Eric S Cerino, Susan T Charles, Jennifer R Piazza, Jonathan Rush, Ashley M Looper, Dakota D Witzel, Jacqueline Mogle, David M Almeida
  • Geriatrics and Gerontology
  • Gerontology
  • Clinical Psychology
  • Social Psychology



Theoretical perspectives on aging suggest that when people experience declines in later life, they often selectively focus on maintaining aspects of their lives that are most meaningful and important to them. The social domain is one of these selected areas. The current study examines people’s reports of control over their daily stressors over ten years, predicting that the declines in control that are often observed in later life will not be observed for stressors involving interpersonal conflict and tensions with social partners.

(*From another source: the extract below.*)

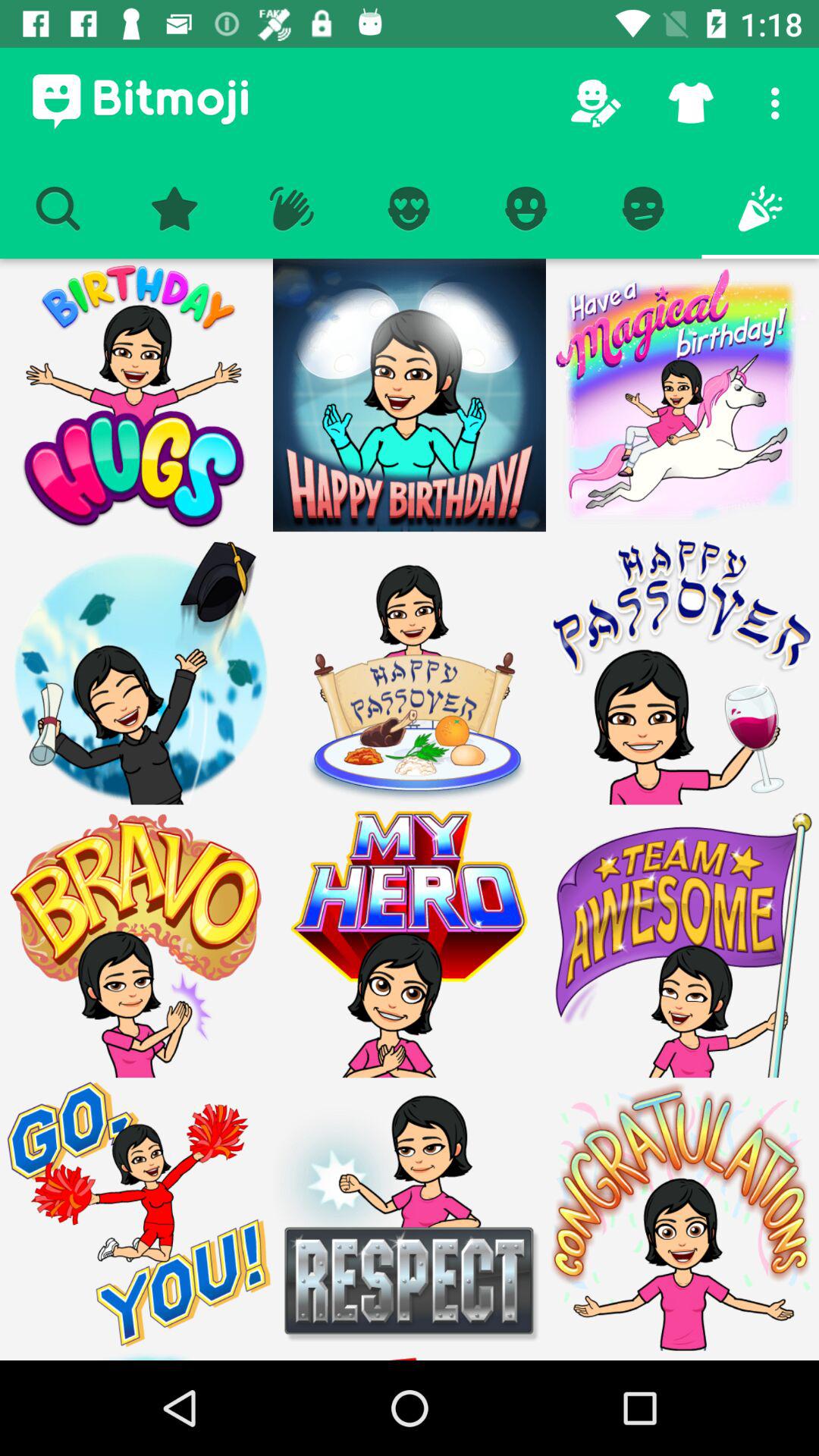
select the more images (409, 394)
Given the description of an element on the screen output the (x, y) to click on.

Adults ranging from 35- to 86-years-old at baseline (N=1,940), from the National Study of Daily Experiences (NSDE), reported control over interpersonal and non-interpersonal daily stressors across eight consecutive days at two time points, about ten years apart.


Findings from multilevel models indicate that for non-interpersonal stressors, perceived control decreased over time. In contrast, perceived control over interpersonal conflicts and tensions remained robust over time. No cross-sectional baseline age differences were found for levels of interpersonal and non-interpersonal stressor control.


Results are consistent with socioemotional selectivity and underscore the importance of interpersonal relationships in later adulthood. Understanding how people select and preserve certain aspects of control in their daily life can help guide efforts toward maximizing gains and minimizing losses in domains that matter most to people as they grow older.